Metadata-Version: 2.1
Name: datgan
Version: 2.0.1
Summary: Generative adversarial network with integrated expert knowledge for synthesizing tabular data
Home-page: https://github.com/glederrey/DATGAN
Author: Gael Lederrey
Author-email: gael.lederrey@epfl.ch
License: GPLv3
Keywords: datgan
Platform: UNKNOWN
Classifier: Development Status :: 3 - Alpha
Classifier: Intended Audience :: Developers
Classifier: License :: OSI Approved :: GNU General Public License v3 (GPLv3)
Classifier: Natural Language :: English
Classifier: Programming Language :: Python :: 3
Classifier: Programming Language :: Python :: 3.9
Requires-Python: >=3.9
Description-Content-Type: text/markdown
License-File: LICENSE


[![Development Status](https://img.shields.io/badge/Development%20Status-3%20--%20Alpha-green)](https://pypi.org/search/?c=Development+Status+%3A%3A+3+-+Alpha)
[![PyPi Shield](https://img.shields.io/pypi/v/DATGAN.svg)](https://pypi.python.org/pypi/DATGAN)
[![Downloads](https://pepy.tech/badge/datgan)](https://pepy.tech/project/datgan)

# DATGAN
Directed Acyclic Tabular GAN (**DATGAN**) for integrating expert knowledge in synthetic tabular data generation.
- License: [GPLv3](https://github.com/glederrey/DATGAN/blob/master/LICENSE)
- Development Status: [Alpha](https://pypi.org/search/?q=&o=&c=Development+Status+%3A%3A+3+-+Alpha)
- Homepage: https://github.com/glederrey/DATGAN

> **The preprint of the article for this model should be available on arXiv by mid-March.**

## Overview

The **DATGAN** is a synthesizer for tabular data.

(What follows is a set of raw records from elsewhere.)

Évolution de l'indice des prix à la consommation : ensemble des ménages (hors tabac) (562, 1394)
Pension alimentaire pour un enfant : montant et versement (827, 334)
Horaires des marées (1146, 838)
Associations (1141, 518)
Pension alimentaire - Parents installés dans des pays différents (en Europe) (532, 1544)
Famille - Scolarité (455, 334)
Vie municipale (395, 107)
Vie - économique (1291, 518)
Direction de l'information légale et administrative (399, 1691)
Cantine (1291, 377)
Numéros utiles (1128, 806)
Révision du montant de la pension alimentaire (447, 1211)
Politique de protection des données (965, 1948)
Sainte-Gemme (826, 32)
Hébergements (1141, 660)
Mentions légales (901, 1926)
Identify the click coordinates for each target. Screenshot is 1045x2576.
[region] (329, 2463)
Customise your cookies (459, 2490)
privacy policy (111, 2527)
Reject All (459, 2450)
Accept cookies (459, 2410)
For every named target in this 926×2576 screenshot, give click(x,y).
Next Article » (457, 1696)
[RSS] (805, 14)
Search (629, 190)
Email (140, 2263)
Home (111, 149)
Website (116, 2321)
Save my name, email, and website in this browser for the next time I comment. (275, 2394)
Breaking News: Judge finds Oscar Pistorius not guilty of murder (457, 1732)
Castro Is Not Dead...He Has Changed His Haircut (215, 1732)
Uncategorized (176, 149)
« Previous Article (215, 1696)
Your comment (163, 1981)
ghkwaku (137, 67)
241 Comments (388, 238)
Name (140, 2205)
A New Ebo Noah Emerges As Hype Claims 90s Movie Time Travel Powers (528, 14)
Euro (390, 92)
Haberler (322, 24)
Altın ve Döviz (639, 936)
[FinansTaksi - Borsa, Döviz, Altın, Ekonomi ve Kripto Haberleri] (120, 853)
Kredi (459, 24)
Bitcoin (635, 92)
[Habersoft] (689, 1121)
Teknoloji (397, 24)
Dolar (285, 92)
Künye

It uses LSTM cells to generate synthetic data for continuous and 
categorical variable types. In addition, a Directed Acyclic Graph (DAG) can be provided to represent the structure 
between the variables and help the model to perform better.

## Requirements

The current version (v2.0.0) of the **DATGAN** works with Python 3.9 (earlier versions have not been tested) and 
Tensorflow 2. We, thus, recommend the user to set up a [virtualenv](https://virtualenv.pypa.io/en/latest/). 

## Installation

We provide a [complete installation guide](https://github.com/glederrey/DATGAN/blob/master/INSTALL.md) 
using conda and setting up a virtualenv. Please follow this guide to properly set up everything and make sure that you 
can use the DATGAN as intended.

## Testing the DATGAN

You can clone this repository and use the notebooks provided in the folder [example](https://github.com/glederrey/DATGAN/tree/main/example) 
to train the **DATGAN** and use the evaluation metrics provided in this repository.

# Data Format

## Input
The **DATGAN** uses tabular data loaded with the `pandas` library. This table must follow these rules:
- has no missing values
- has columns of types `int`, `float`, `str` or `bool`.
- each column contains data of only one type. 

**NOTE**: It is important to identify which columns are considered continuous and which are considered categorical. 
For example, columns with discrete distributions have to be defined as continuous columns.

## Output
The output of the **DATGAN** is a table of synthetic data with the same columns as the input table and as many rows as 
requested.

# Tutorial
In this short tutorial we will guide you through a series of steps that will help you to get started with the most basic 
usage of **DATGAN** in order to generate samples from a given dataset.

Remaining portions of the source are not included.